Wichtig ist, dass Personen meistens nicht nur ein Motiv haben, sondern das Reden auf einem Zusammenspiel der dargelegten Gründe basiert. Vielleicht möchte man sich stark fühlen, sich aufwerten, neue Verbindungen schaffen aber sich auch Ballast von der Seele reden? Oder so ähnlich.
Die negative Form des Lästerns schafft eine kurzfristige Erleichterung, aber langfristig führt sie eher dazu, dass das eigene Ansehen geschädigt wird, weil das Gespräch an die Öffentlichkeit kommt oder weil Personen beginnen einem selbst zu misstrauen. Denn woher sollen sie wissen, dass sie nicht eines Tages selbst Inhalt des Gespräches sind? „Freundschaften“, die darauf bauen, dass man hauptsächlich über andere redet, bauen auf keinem stabilen Fundament wie Vertrauen. Sie gehen nicht in die Tiefe und brechen ein sobald es nichts mehr zu reden gibt.
Dass Lästern kein Austausch ist, um seinen Horizont zu erweitern, ist uns meist nicht bewusst. Man lernt nichts dazu oder nimmt eine neue Denkweise an, sondern bleibt nach dem Gespräch auf demselben Stand wie vorher.
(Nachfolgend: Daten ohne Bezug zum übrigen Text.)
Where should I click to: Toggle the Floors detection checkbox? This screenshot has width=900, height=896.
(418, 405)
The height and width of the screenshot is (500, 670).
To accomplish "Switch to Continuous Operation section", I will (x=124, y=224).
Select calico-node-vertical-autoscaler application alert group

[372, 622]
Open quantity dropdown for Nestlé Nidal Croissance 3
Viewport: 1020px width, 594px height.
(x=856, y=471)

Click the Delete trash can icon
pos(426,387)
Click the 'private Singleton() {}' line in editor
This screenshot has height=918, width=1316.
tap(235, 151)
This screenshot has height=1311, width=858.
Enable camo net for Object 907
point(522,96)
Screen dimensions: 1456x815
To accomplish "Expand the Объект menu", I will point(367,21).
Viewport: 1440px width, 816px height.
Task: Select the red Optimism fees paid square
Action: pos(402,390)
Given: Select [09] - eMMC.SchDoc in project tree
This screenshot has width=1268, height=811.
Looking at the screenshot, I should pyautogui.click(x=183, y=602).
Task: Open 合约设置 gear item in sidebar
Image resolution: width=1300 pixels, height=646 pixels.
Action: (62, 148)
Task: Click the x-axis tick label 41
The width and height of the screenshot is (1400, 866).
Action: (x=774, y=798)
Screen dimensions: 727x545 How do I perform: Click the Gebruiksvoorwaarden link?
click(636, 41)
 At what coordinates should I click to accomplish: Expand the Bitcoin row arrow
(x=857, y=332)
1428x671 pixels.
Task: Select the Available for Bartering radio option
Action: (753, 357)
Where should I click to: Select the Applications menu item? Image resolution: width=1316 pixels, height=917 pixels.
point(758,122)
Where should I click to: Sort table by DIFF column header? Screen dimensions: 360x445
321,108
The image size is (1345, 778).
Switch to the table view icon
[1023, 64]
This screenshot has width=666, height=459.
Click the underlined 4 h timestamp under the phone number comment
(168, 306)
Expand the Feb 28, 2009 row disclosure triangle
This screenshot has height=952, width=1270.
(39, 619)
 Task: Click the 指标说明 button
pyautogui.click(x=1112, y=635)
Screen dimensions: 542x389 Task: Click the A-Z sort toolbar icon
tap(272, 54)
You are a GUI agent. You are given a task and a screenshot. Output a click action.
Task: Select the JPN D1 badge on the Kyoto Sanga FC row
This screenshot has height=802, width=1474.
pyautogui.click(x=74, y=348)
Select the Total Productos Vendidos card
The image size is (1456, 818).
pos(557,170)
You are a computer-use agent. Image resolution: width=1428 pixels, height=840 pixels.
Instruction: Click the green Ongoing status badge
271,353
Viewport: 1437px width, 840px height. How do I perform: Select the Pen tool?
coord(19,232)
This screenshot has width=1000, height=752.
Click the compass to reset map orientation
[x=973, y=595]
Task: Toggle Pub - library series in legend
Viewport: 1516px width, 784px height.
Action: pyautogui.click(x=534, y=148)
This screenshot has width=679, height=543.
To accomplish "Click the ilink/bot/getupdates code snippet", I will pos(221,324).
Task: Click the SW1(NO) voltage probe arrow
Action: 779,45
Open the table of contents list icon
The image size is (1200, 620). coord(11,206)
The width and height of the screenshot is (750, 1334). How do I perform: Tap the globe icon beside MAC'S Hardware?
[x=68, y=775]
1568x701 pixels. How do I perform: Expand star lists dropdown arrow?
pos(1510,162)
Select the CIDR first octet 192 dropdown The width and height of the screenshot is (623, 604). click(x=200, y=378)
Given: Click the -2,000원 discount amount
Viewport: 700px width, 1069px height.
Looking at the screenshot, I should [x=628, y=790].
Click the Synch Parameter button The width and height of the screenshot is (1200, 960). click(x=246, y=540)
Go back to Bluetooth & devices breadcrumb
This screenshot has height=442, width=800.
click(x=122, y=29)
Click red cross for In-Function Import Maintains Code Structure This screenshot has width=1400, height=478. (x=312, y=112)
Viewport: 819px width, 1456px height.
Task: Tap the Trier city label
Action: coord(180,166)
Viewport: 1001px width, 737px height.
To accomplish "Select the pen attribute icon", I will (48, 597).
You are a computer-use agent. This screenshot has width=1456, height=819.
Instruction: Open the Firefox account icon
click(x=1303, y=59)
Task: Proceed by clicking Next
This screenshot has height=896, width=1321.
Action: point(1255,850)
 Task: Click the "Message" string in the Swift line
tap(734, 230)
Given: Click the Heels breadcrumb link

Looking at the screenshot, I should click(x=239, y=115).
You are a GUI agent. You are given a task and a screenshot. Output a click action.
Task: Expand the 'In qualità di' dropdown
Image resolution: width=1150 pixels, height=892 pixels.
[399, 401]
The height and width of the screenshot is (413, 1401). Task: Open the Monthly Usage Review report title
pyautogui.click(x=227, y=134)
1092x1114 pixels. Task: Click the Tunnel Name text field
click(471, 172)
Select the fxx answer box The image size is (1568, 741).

Ob das wirklich erstrebenswert und den eigenen Ansprüchen genügsam ist, ist wiederum jedem selbst überlassen.
“Great minds discuss ideas. Average minds discuss events. Small minds discuss people.“ – Eleanor Roosevelt
„Wie ihr an den Gründen für das Lästern merkt, sagt das Gerede mehr über die Psyche des Redenden aus als über den Geredeten.“
Am Ende steht die erzählende Person schlechter dar als erwartet, ist vielleicht sogar traurig, weil sie die Folgen nicht abgesehen hat oder nicht absehen wollte. Sich Ballast von der Seele zu reden ist überhaupt nicht verwerflich. Sollte aber das Reden hauptsächlich dazu dienen, jemanden anderes schlecht darzustellen, sollte spätestens dann, das eigene Leben hinterfragt werden. Gibt es sonst keine Gesprächsthemen mit den Freunden? – dann ist es Zeit diese „Freunde“ aus dem Leben zu entfernen. Fühlt man sich durch das Reden aufgewertet? – Dann gilt es zu schauen, wieso man im Moment unglücklich ist.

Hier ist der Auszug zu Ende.